Monday, August 16, 2010

Reducing Poverty through Trade Liberalization

     Trade liberalization increases economic activity between countries. This liberalization is important in Export Promotion especially to developing countries with regards to increasing output. In order to facilitate liberalization it is vital that countries enter into trade agreements examples of which are EC, NAFTA, AFTA, and ACFTA. These regional trade block agreements facilitate a smoother trade between countries within the region. Philippines has been long part of trade agreements such as ASEAN Free Trade Area (AFTA), the ASEAN-China Free Trade Area (ACFTA), and the Japan-Philippines Economic Partnership Agreement (JPEPA), also the country is one of the original member countries of the World Trade Organization (WTO). Trade agreements involve reduction on tariff rates, elimination of quotas, elimination of non-tariff barriers and subsidies. In effect there is better bargaining leverage and improved investment among countries which then leads to higher outputs.  But the question is, do standards of living really increase when a country enters into a trade agreement?

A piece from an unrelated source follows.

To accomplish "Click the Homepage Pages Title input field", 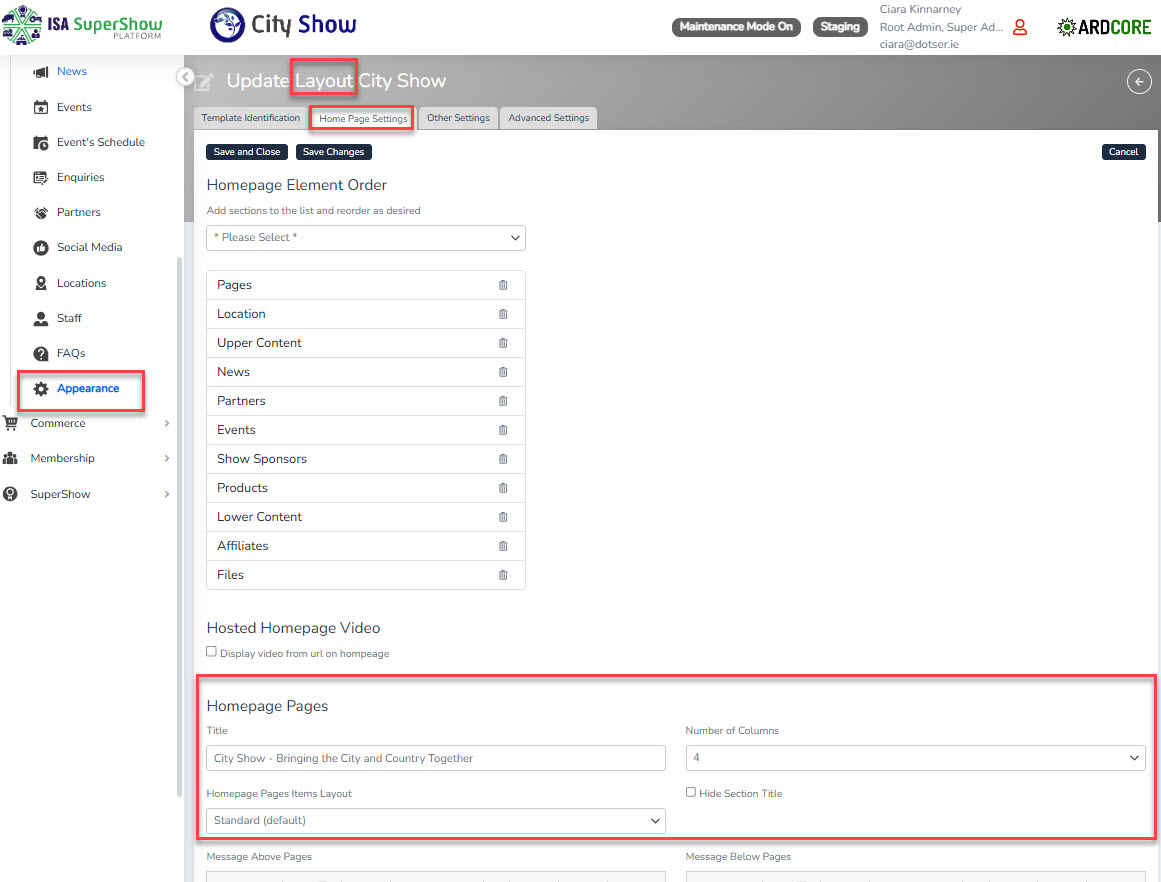I will click(x=436, y=758).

    A potential benefit of a trade agreement is trade creation. Due to policies imposed, as mentioned earlier, cost of trade will definitely decrease. Each businessman would like to maximize his profit while minimizing cost, and thus a decrease in tariff rate will surely decrease the cost of trade. Because of this more and more businessman will engage into exchanging goods across borders. Consumer goods would then become cheaper making it more affordable and available to many.  Though there are economic costs related to trade agreements, it is outweighed by the benefits received by member countries which will be discussed later on.

       Trade creation which resulted from trade agreements provides employment and income to member countries. Through this many are able to provide for their families, also there is a decrease in inequality. Trade liberalization has the potential to lower imports and domestic prices which in turn raises domestic output and local consumption. It also improves national output along with the increase in wage rate. In this case though, industrial sector benefits more than the agricultural sector. Moreover, with the imposition of appropriate fiscal policy, majority of the household groups will benefit in the reduction of the cost of consumption. While on the other hand, the relatively poor and unskilled workers will be better off than before.

Reference: 
Todaro, M. & Smith, S. (2003) Economic development, 8th edition. Singapore: Pearson Education, Asia Pte Ltd.